4,441,352 credits spent
48,336 images/videos generated
~$260,000 over 4 days (as stated)
Only 8 assets from ~800 generated assets made the final cut during shooting

Conclusion:

10 million credits may be insufficient, especially for scenes that require heavy iteration.

Key review / guide / tutorial takeaways (explicitly taught or emphasized)
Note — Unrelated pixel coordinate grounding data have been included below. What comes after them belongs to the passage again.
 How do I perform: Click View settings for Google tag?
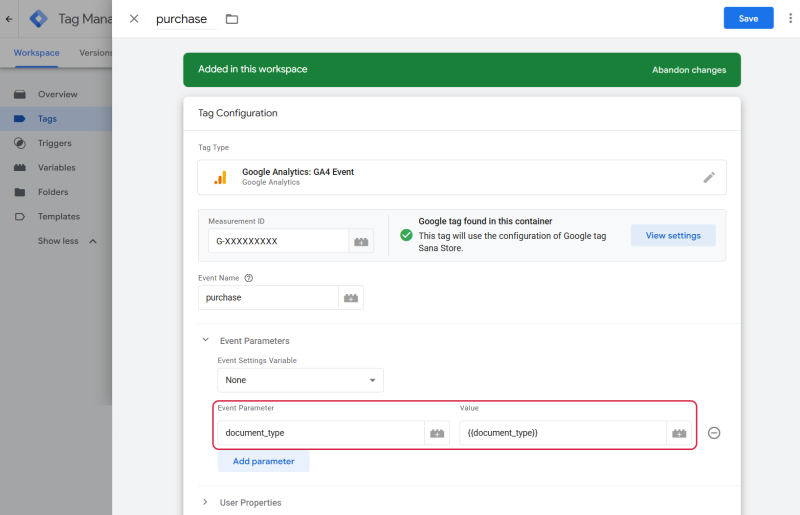click(x=673, y=235)
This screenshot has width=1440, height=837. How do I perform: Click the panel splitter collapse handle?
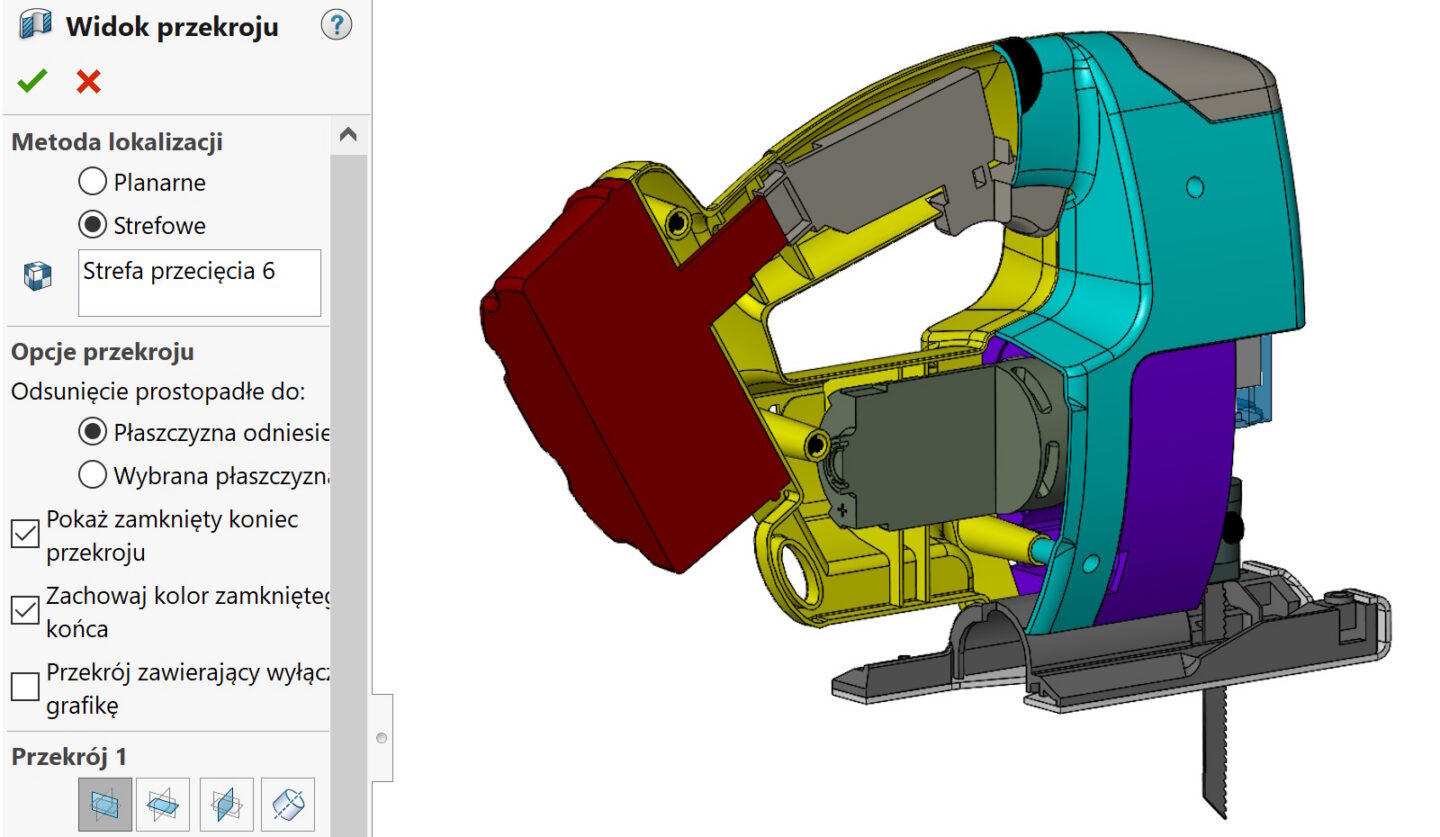click(x=381, y=738)
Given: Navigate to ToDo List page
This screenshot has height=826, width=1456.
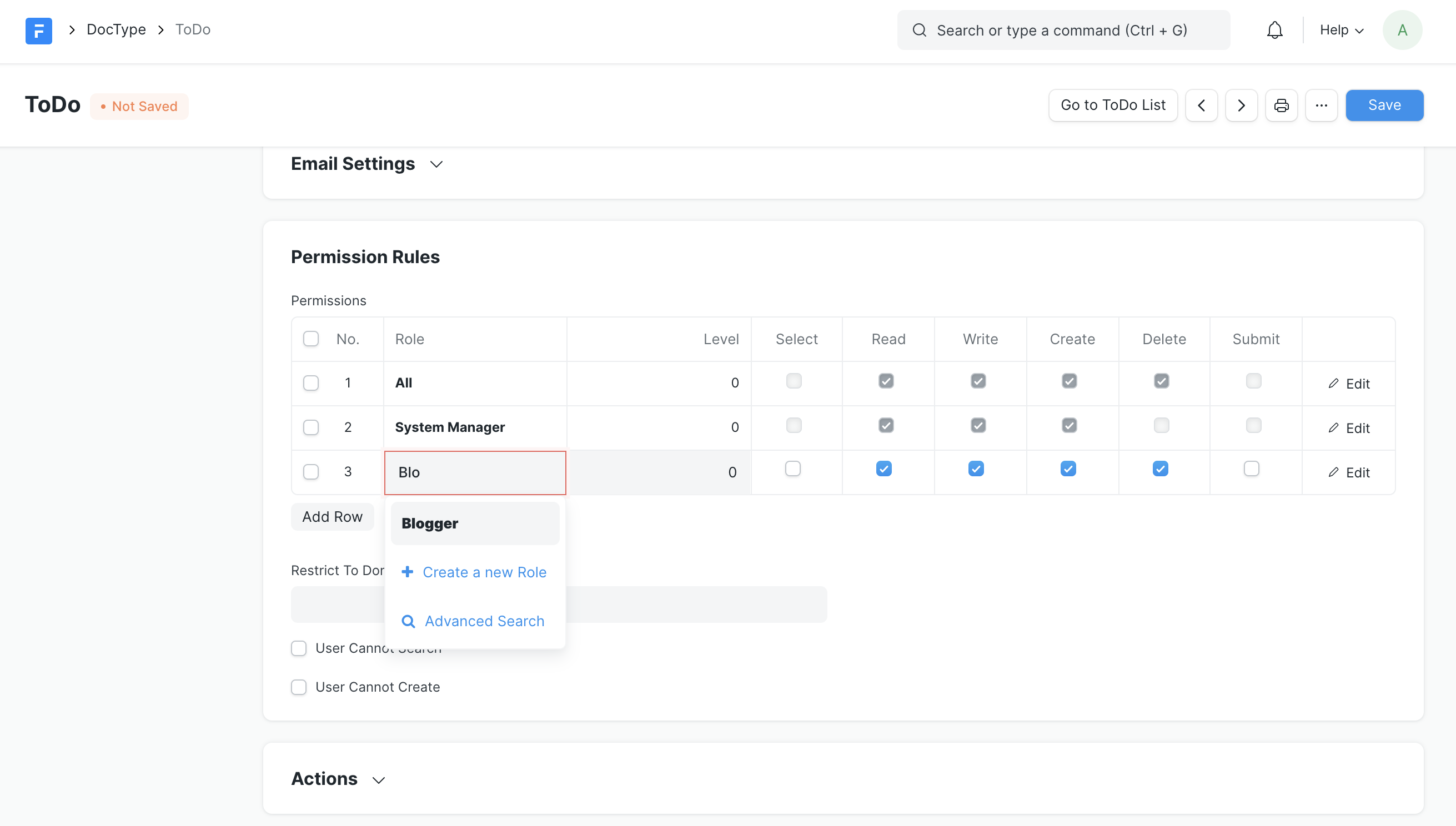Looking at the screenshot, I should (1113, 105).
Use a shared “style prefix” for consistent lighting/color/audio across a multi-person team.
Force audio constraints (environment SFX only, no music/subtitles) due to limited track handling (often one audio track).
Use Claude custom skills to convert scripts into shot lists and to preserve director intent.
Use “collab” shared projects to preserve prompts, inputs, and tool history for faster iteration.
Generate locations with detailed textual layouts; batch-image selection helps when exact references are missing.
Prefer many small prop generations (Polaroids) over one giant wall to prevent face drift; stitch in Photoshop.
Batch intelligently (often 4 or 8) and fix prompts early when systemic failures appear.
Detect and reject bad outputs, especially wrong fps; manual frame removal is a last resort and may affect audio.
Edit as you go in a timeline using temp music to match cinematic pacing.
Expect failures and treat them as learning loops to improve prompts over time.

Main speakers / sources

Adil: primary narrator/speaker; runs scenes 21 and 23 and teaches workflow.
Patrick Kalin: Emmy-nominated VES award-winning VFX artist; provides cost/pipeline comparison.
Claude: AI assistant used for custom skills, shot-list generation, and prompt refinement.
Cedus/Cance 2.0: AI video generation system referenced for shot prompting and outputs.